Valacyclovir also *might* have a protective effect against becoming infected with herpes; if you are having sex with someone who has herpes, and you do not, you may want to consider having *both* of you take the medicine—and if your partner won’t, you can still take it yourself. The research on this has been minimal so far, and no firm conclusions can be drawn.
Many couples in which one person has herpes have gone for years without infecting the other when safe sex practices are followed, so herpes is not inevitable.
Of course, if a person has a visible outbreak of *any* kind, that area and the area around it should be covered with a non-porous material during sex (bandaids don't work--think surgical tape and nonporous plastic wrap)--have them check with their doctor to get precise information. Visible outbreaks can be highly contagious, and could be MRSA, molluscum, herpes, or any of several other skin infections.
Avoiding transfer of fluids to the degree possible and practical is an important part of safe sex. Barriers are an effective way to minimize or eliminate fluid transfer. The most common barrier is a condom, of course, and many people are familiar with dental dams. But dental dams are expensive, hard to find, and small. A cheap and highly effective alternative barrier is generic "saran" wrap or plastic wrap. Be sure to get the cheap kind that does *not* have tiny holes in it. You can usually identify the wrong kind by seeing the pattern of holes if you hold some up to the light; you can also suck some air through it. Plastic wrap can be cut to any size you like, at a cost of a few pennies. Some women actually *prefer* the plastic wrap to direct oral sex; it eliminates the possibility of UTI's and other vaginal disruptions, and reduces the sensation just enough that the unpleasant "overwhelm" sensation doesn't happen.

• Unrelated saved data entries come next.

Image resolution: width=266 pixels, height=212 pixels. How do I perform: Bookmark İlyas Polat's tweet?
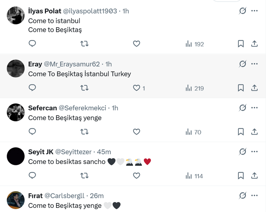point(241,44)
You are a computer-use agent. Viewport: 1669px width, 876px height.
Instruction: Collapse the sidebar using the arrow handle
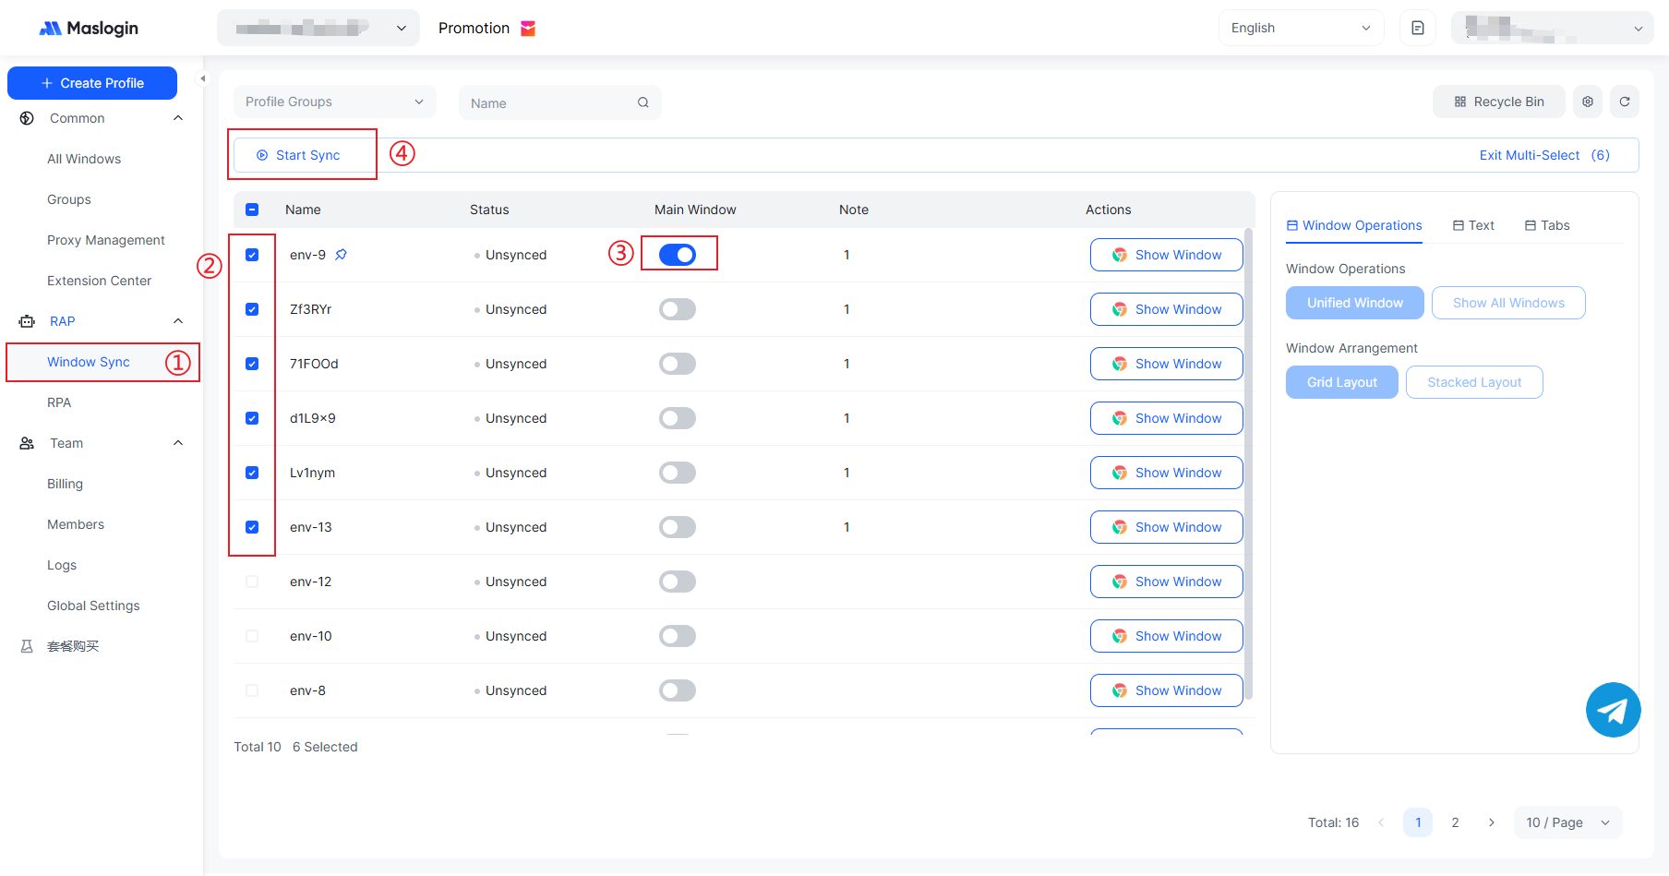click(203, 78)
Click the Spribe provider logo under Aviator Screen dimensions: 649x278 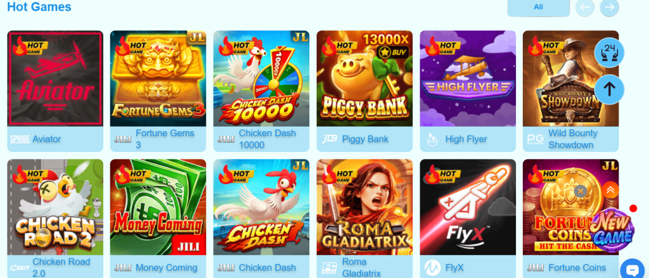pos(20,139)
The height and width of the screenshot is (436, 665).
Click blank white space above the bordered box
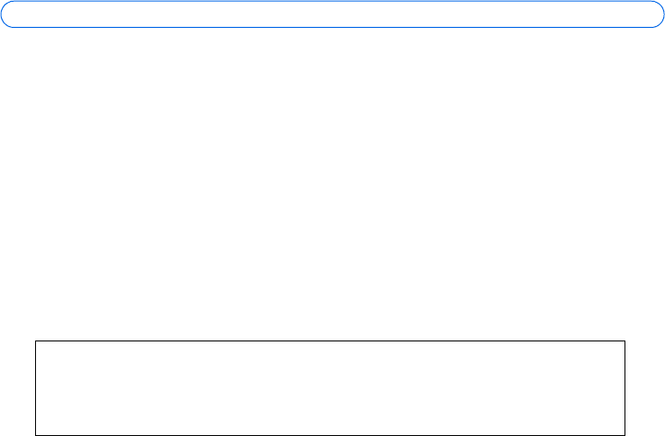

Finally, it is a good idea to urinate, and to *wash* the entire genital region (waist to thighs) thoroughly as soon as is practical after having sex. This will help reduce the chance of transmitting HPV and herpes, which can be transmitted skin-to-skin. The most effective wash technique is the “triple wash”. This means soap up, rinse, soap up, rinse, soap up, rinse. This can be done in about a minute, and is *far* more effective than even a lengthy single wash and rinse. Kneeling in a bathtub facing the faucet, or using a shower-on-a-hose, can make this quick and simple,
The quick summary: “safe sex” means vaccination, regular testing, barrier protection, and washing thoroughly and urinating afterwards. This reduces your risks to “noise level”, below that of many risks we take every day without thinking twice about them. Practice this, and enjoy your sexuality with safety!